### Assignment
Copy every line from the records below that carries the word "agent".

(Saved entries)
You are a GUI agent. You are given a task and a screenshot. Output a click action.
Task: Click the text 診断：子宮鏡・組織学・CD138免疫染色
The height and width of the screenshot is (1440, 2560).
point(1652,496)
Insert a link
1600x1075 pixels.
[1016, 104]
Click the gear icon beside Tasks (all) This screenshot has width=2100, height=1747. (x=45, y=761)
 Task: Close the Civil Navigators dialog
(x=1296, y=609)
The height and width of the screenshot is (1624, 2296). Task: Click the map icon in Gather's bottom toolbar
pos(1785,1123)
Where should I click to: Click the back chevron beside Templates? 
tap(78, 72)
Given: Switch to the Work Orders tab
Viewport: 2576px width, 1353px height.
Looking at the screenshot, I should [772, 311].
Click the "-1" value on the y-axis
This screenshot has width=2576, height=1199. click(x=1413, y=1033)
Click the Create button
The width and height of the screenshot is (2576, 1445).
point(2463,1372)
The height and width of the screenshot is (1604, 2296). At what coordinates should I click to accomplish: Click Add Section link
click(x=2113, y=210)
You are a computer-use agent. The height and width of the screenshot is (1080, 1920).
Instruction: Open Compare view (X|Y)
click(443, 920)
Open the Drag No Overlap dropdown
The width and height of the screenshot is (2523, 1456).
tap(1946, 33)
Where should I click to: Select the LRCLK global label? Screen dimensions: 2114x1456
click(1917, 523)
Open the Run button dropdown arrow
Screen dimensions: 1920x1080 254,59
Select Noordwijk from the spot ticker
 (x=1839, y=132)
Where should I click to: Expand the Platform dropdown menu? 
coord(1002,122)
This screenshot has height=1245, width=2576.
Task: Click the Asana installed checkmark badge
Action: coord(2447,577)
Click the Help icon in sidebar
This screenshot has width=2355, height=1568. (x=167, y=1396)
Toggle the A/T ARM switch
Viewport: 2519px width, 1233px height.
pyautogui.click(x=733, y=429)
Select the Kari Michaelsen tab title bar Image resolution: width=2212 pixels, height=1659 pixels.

### The answer
You are a GUI agent. You are given a task and a screenshot. Output a click action.
You are a computer-use agent. The height and width of the screenshot is (1080, 1920).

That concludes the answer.